-- Your objective --
Update the records starting with the line with "How do I perform: Click" and going on through the line with "[142, 1112]", replacing "Dropbox logo" with "Dropbox icon" and changing nothing else. Leave the pictures out of your answer.
* * *
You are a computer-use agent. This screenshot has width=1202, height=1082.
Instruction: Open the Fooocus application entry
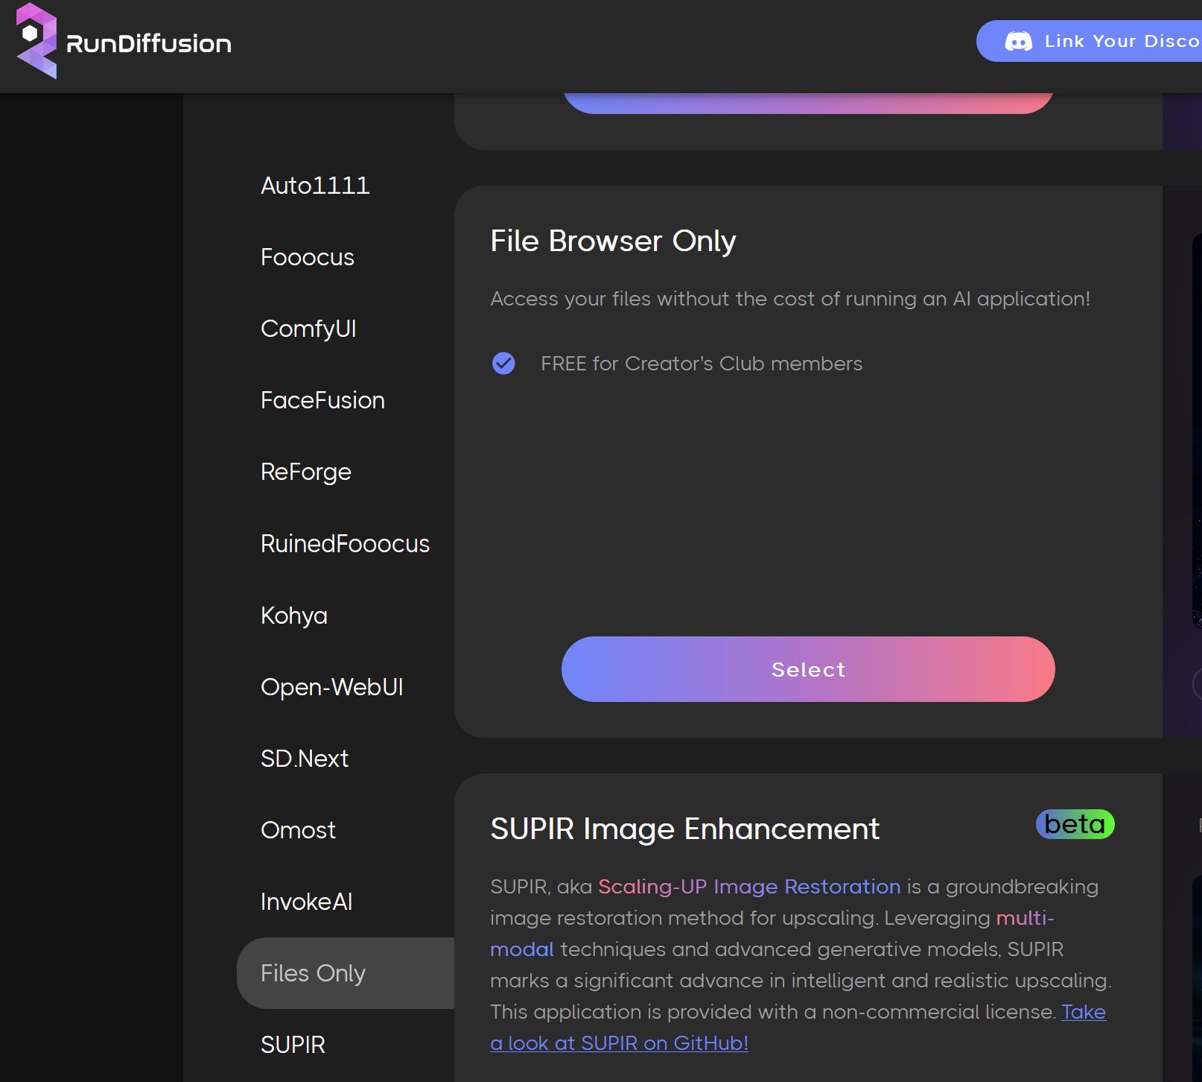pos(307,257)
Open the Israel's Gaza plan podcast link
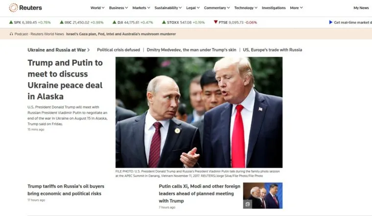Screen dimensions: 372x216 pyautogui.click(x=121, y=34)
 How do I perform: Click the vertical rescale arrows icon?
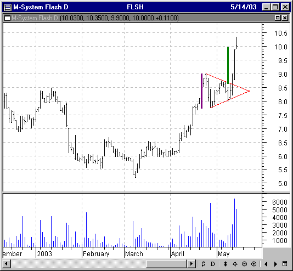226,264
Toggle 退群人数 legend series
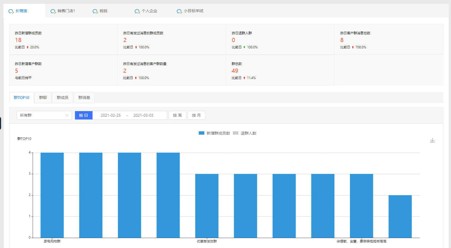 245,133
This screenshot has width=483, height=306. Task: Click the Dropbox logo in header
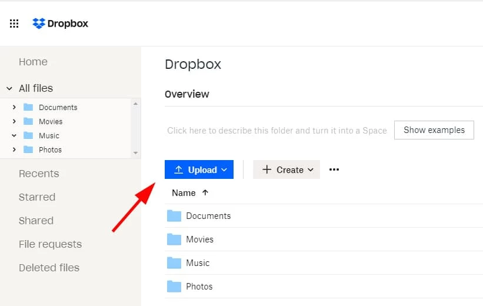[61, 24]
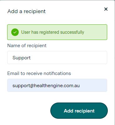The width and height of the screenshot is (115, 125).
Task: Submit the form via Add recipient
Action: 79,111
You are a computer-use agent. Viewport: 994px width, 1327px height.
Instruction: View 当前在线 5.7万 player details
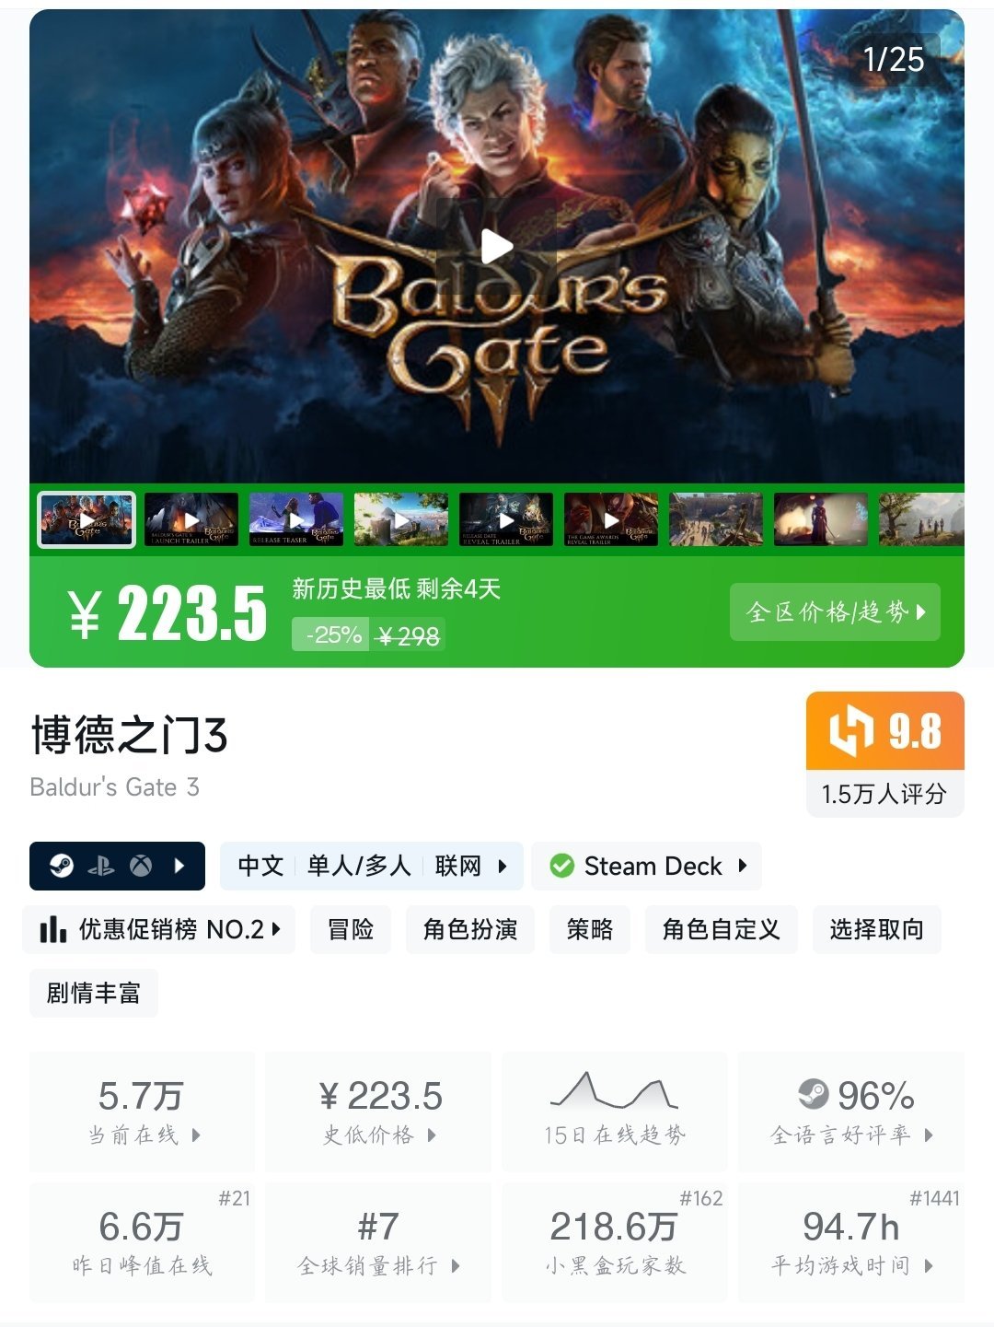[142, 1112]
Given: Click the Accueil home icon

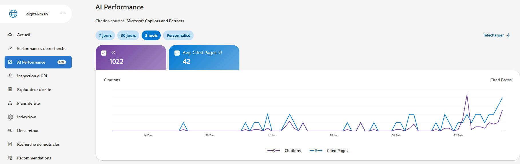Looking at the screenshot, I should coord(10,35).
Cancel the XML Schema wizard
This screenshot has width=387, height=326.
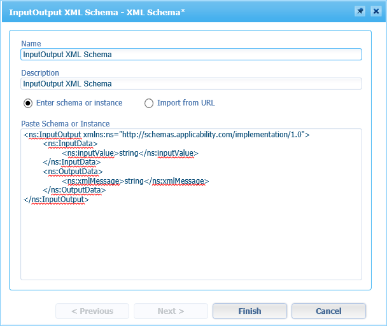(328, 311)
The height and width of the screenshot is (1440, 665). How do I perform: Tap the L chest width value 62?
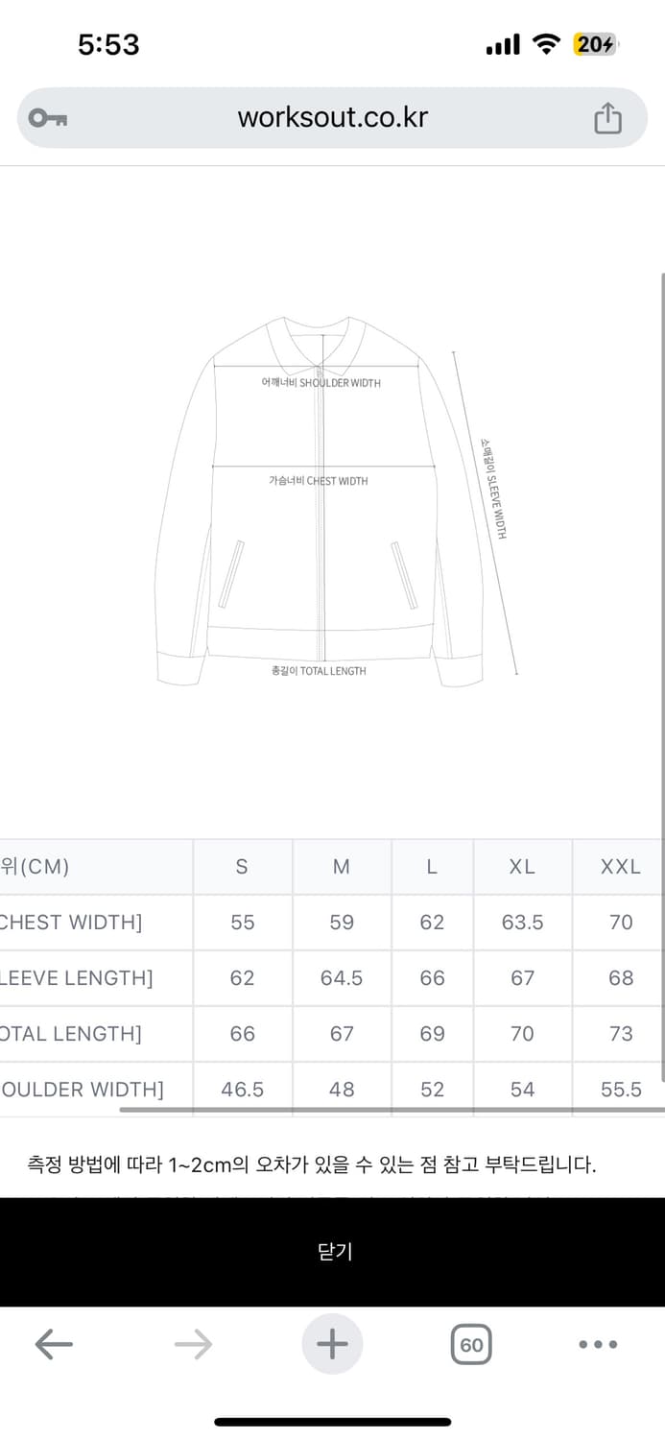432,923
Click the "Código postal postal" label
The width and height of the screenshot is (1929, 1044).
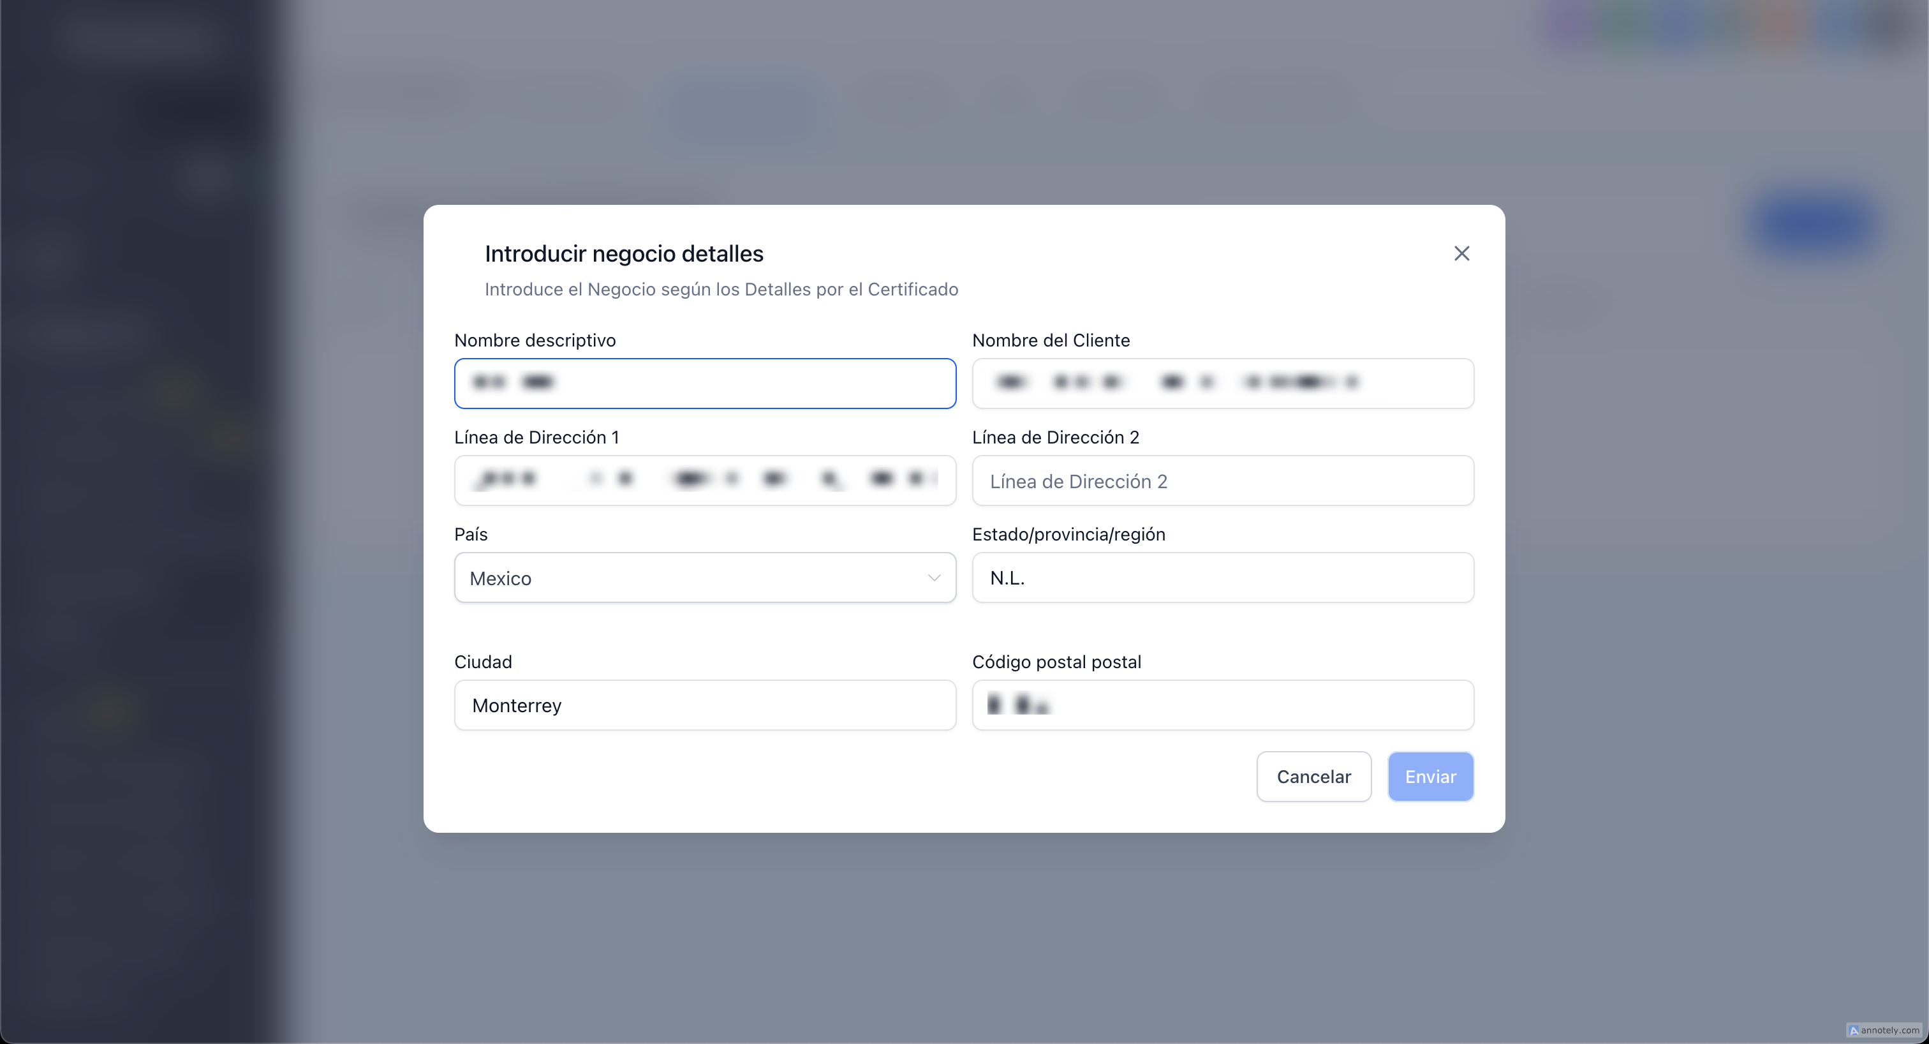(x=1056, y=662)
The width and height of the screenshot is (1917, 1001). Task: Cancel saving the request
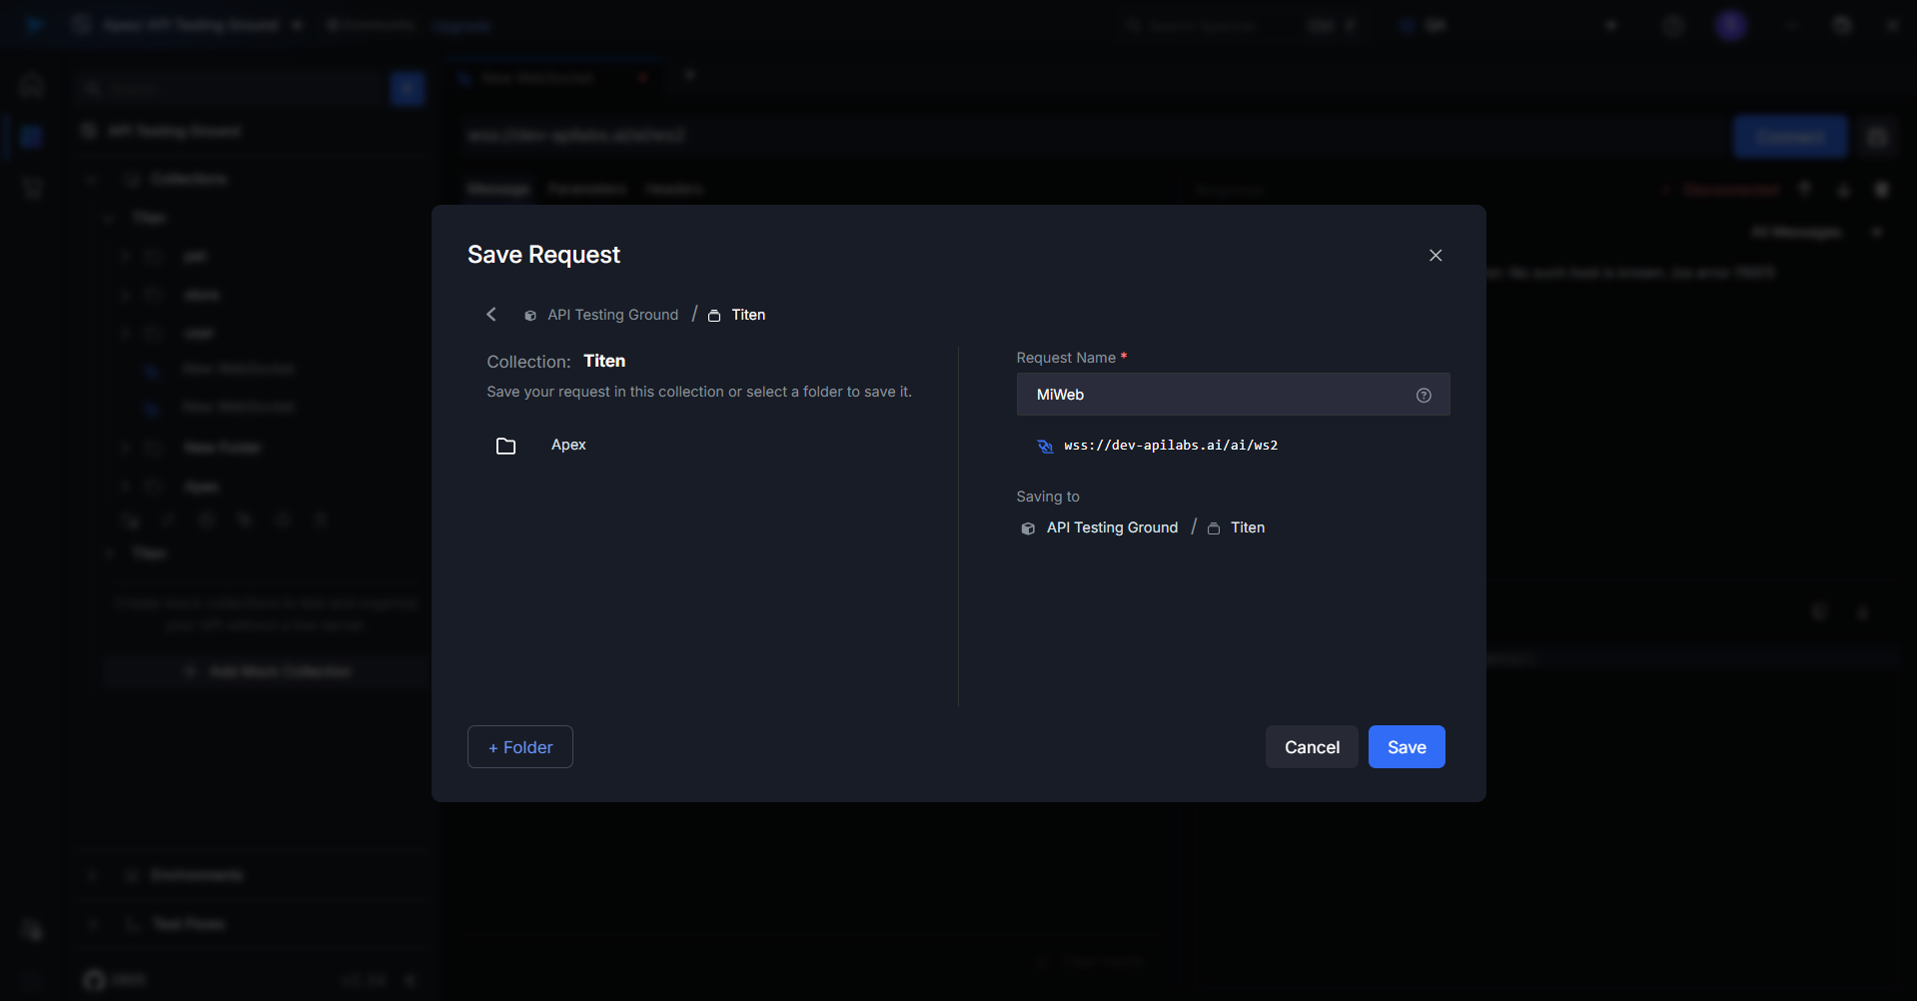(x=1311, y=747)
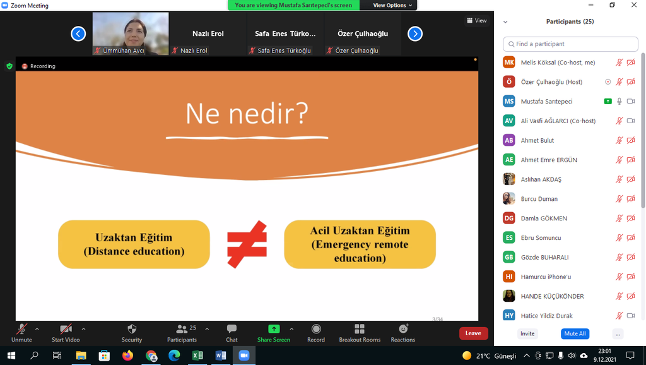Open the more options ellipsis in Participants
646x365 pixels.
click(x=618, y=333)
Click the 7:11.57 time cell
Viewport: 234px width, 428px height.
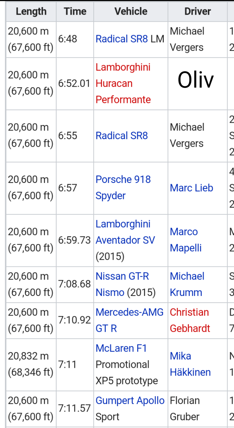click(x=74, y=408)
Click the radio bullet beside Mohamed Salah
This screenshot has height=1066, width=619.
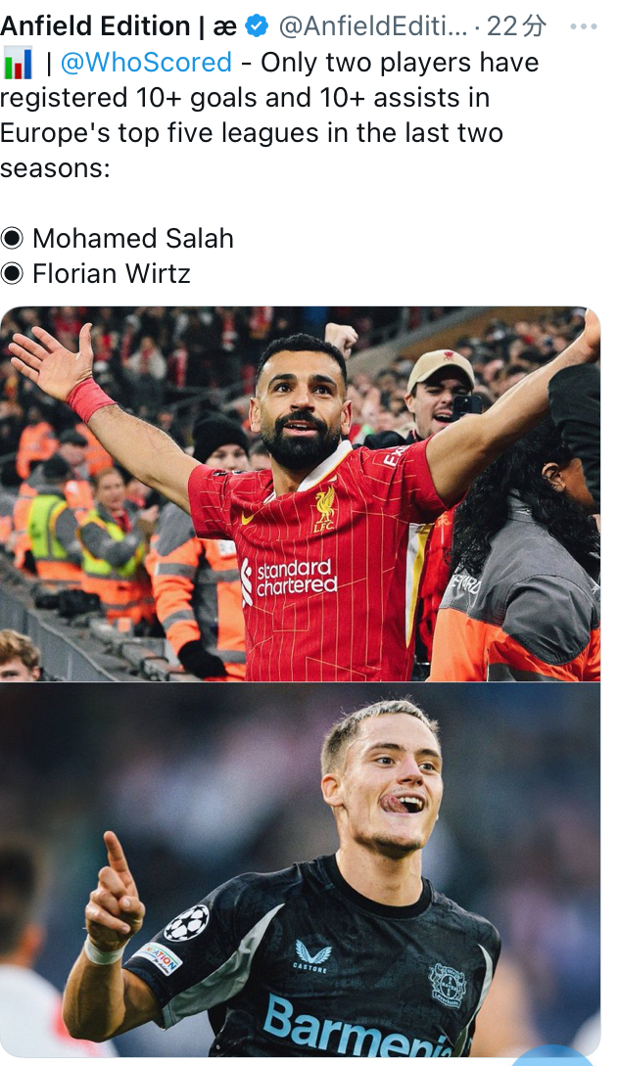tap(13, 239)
* * *
-- Answer below --
 How do I perform: Click the vertical rescale arrows icon?
226,264
Toggle 退群人数 legend series
 245,133
This screenshot has width=483, height=306. Task: Click the Dropbox icon in header
[61, 24]
The width and height of the screenshot is (115, 125).
Task: Submit the form via Add recipient
Action: 79,111
You are a computer-use agent. Viewport: 994px width, 1327px height.
Instruction: View 当前在线 5.7万 player details
[142, 1112]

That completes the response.